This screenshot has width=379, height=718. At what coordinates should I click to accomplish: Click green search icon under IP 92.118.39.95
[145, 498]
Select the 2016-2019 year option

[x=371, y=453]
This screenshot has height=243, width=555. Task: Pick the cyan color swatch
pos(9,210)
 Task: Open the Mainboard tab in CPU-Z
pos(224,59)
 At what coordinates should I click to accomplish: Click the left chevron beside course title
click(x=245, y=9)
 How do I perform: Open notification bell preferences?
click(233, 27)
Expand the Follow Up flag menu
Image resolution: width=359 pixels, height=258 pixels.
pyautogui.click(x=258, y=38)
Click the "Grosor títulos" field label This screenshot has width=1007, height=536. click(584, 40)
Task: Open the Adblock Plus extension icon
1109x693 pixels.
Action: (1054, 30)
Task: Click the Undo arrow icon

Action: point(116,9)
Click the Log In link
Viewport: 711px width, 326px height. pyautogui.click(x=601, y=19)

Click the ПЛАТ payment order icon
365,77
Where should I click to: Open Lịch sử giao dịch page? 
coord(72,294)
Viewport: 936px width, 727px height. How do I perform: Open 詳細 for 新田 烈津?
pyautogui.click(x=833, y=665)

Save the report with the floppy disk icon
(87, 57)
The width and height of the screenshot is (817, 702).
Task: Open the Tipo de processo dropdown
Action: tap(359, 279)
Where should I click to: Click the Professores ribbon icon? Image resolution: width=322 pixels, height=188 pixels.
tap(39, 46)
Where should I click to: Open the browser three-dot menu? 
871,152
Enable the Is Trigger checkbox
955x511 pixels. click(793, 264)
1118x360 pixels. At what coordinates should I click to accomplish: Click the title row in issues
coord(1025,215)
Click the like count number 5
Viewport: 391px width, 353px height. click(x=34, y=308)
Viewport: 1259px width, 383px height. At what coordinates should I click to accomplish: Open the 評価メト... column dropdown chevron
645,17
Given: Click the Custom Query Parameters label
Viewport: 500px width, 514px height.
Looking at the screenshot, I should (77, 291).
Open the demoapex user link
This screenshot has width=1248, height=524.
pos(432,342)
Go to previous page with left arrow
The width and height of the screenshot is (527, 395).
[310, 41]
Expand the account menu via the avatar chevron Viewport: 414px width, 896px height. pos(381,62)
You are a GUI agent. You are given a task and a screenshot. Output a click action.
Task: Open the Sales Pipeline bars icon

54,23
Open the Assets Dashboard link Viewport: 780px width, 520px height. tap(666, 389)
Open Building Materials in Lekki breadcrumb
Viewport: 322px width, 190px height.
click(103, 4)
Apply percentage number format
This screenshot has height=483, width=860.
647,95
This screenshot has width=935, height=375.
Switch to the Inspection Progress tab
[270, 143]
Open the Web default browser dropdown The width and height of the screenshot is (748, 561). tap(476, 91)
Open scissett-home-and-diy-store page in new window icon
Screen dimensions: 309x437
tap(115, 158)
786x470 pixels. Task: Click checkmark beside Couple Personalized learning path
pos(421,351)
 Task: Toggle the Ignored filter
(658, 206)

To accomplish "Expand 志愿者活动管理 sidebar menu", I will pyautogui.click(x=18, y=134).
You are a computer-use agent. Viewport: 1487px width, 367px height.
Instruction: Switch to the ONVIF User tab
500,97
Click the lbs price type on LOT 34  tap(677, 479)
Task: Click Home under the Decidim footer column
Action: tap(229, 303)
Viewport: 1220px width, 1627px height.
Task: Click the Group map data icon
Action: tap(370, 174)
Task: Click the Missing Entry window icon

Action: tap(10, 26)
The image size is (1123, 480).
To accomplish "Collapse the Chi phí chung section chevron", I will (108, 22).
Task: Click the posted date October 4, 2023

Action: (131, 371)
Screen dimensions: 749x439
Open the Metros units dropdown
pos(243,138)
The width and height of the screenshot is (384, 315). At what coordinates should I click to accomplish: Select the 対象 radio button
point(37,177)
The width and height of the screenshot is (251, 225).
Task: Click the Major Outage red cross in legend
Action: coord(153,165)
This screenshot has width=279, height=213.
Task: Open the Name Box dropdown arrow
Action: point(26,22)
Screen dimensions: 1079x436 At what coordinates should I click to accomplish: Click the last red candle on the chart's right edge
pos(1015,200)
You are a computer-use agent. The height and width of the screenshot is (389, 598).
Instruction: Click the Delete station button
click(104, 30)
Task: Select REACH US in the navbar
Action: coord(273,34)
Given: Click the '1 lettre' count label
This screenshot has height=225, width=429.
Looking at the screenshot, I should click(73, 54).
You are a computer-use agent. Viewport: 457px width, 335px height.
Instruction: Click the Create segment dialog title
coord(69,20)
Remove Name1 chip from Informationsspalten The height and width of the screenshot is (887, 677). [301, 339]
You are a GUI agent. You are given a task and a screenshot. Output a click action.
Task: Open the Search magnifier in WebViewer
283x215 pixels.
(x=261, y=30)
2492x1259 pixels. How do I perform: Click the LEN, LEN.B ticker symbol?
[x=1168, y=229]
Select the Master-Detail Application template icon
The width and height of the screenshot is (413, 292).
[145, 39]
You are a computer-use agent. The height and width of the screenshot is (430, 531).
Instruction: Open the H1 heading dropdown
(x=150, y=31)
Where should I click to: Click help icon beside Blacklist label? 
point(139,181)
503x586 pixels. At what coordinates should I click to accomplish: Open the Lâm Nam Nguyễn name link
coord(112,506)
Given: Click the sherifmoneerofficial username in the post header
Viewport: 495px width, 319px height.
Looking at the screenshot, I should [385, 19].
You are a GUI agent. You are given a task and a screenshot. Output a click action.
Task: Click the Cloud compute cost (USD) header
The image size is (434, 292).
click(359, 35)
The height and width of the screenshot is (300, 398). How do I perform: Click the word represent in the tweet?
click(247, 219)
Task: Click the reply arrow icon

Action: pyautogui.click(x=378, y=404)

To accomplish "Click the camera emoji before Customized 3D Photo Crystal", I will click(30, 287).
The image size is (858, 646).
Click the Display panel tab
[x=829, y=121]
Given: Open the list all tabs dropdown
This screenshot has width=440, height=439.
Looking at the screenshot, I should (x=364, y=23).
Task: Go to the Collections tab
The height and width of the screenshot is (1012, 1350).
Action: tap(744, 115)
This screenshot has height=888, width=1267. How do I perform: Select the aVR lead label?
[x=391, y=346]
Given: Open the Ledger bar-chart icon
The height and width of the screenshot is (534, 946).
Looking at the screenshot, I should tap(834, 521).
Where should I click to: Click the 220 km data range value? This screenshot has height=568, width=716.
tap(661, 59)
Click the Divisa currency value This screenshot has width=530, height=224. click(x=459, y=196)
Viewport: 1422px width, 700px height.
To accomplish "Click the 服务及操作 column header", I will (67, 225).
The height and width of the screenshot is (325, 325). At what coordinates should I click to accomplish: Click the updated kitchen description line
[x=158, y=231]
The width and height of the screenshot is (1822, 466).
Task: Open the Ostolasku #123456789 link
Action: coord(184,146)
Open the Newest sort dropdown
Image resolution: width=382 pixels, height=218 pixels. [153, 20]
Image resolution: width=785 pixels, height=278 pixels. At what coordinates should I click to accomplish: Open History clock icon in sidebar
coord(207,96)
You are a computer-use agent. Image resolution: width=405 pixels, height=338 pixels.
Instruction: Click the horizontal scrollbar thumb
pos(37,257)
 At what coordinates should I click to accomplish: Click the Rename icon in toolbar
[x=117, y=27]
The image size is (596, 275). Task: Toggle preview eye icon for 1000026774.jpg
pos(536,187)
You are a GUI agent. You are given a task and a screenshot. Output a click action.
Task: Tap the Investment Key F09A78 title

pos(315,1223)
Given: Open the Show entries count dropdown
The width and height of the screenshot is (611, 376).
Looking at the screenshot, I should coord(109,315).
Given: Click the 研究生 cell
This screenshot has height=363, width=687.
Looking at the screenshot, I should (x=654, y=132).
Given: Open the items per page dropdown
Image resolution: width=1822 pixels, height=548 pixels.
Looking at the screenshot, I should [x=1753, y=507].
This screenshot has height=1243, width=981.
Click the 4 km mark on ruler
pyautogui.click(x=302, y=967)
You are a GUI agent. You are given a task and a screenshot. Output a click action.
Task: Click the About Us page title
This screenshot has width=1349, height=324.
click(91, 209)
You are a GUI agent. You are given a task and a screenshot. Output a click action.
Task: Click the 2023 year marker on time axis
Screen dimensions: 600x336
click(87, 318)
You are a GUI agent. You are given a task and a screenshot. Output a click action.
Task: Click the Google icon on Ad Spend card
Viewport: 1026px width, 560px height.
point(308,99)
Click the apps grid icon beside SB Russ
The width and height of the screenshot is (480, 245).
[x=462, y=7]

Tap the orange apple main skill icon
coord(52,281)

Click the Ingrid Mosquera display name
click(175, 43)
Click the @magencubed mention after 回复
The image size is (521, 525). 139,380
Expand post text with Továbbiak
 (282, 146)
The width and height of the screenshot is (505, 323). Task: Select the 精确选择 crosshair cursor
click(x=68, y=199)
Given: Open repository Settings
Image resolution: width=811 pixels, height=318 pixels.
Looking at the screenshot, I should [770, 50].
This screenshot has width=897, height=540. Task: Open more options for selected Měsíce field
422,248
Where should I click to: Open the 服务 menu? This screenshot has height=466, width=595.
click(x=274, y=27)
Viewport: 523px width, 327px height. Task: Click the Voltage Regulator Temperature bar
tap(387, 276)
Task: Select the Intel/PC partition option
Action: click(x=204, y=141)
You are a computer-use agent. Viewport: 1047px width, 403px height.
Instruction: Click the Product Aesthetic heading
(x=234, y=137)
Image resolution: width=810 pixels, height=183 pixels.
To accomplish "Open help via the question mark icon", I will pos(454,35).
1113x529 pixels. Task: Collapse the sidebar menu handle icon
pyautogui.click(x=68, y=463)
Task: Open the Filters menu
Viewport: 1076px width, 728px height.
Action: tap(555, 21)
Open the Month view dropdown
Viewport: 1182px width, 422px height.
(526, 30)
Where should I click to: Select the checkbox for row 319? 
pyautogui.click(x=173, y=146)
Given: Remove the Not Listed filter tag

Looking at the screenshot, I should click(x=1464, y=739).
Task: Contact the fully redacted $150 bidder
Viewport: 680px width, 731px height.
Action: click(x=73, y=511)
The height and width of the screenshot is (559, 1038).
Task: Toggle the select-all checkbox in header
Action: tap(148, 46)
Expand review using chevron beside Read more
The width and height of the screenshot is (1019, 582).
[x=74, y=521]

• [Task brief]
Using the listing, say how many lines include the word "computer", and add nothing else.

• [Your response]
6